In Tangier: Jean Genet, Tennessee Williams, Paul Bowles – Mohamed Choukri
Het begon met het voor televisie bewerkte toneelstuk In het tuinhuis. Zuidelijk Toneel Globe speelde dit stuk in het seizoen 1983/1984. Ik zag het in zwart-wit op een klein ronkend televisietoestelletje. Dat ronken is goed te horen op de cassettebandjes waarop ik In het tuinhuis opnam. Dat opnemen ging heel amateuristisch: microfoon voor de luidspreker en dan maar hopen dat de deurbel, de telefoon en huisgenoten twee uur lang zouden zwijgen. Ik heb die bandjes honderden keren gedraaid op weg naar en van mijn werk. Toen ik het bijgehorende boekje kocht, kende die tekst weinig geheimen meer.
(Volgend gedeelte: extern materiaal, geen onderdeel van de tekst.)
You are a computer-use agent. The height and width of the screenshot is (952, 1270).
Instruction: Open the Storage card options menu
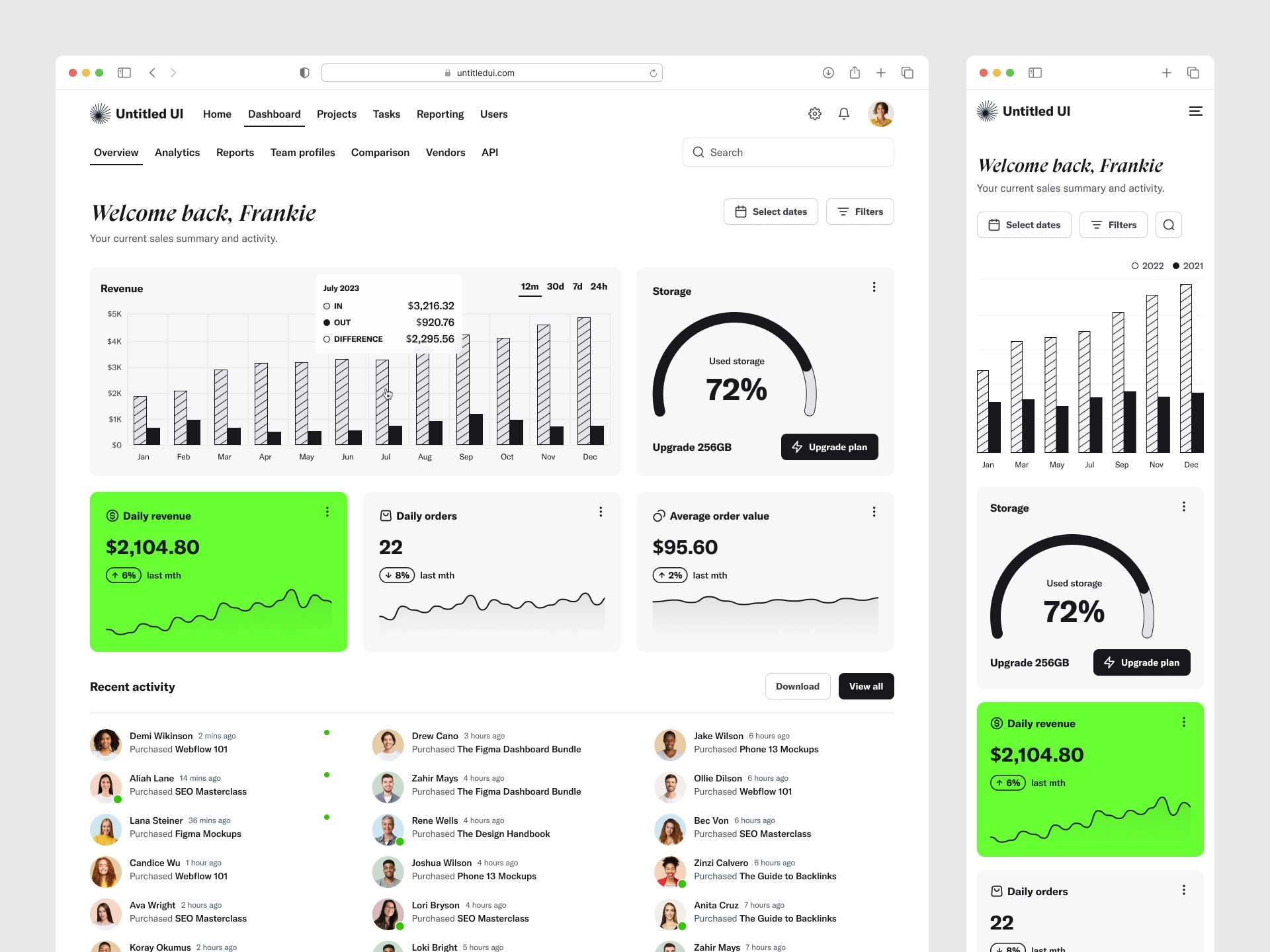tap(874, 287)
Vervreemdend vond ik wat Jane Bowles haar personages liet doen en denken. Ik had nog nooit van Jane Bowles gehoord, maar wilde beslist meer lezen, zo er al meer te lezen was.
Er was weliswaar meer, maar niet veel meer. Het oeuvre van Jane Bowles bestaat uit een roman (Twee keurige dames = Twee dames die het leven ernstig nemen / Two Serious Ladies), een stuk of wat verhalen (gebundeld in Eenvoudige genoegens / Plain Pleasures) en dus dat toneelstuk. Ik zocht en kocht. En las. Ik zocht verder en kocht zelfs haar correspondentie (Out in the World: Selected Letters of Jane Bowles 1935-1970) terwijl ik helemaal niet van het lezen van brieven hield. Ik zocht en kocht pas heel veel later – ik weet nog hoe blij ik was toen ik het eindelijk vond – de biografie die Millicent Dillon schreef (A Little Original Sin: The Life and Work of Jane Bowles).
Matin van Veldhuizen was zo aardig om mij een kopie te sturen van de tekst van Jane: leven en werk van Jane Bowles dat in hetzelfde jaar als In het tuinhuis opgevoerd werd.
Toen ik dat allemaal gelezen had wilde ik nog meer en ging ik op zoek naar het werk van haar man. Dat ze wel en niet getrouwd was met Paul Bowles had ik inmiddels begrepen. Hoewel hij aanvankelijk geen romans en verhalen maar muziek schreef, is zijn oeuvre omvangrijker dan dat van zijn vrouw, al schreef hij na haar dood in 1973 geen roman meer.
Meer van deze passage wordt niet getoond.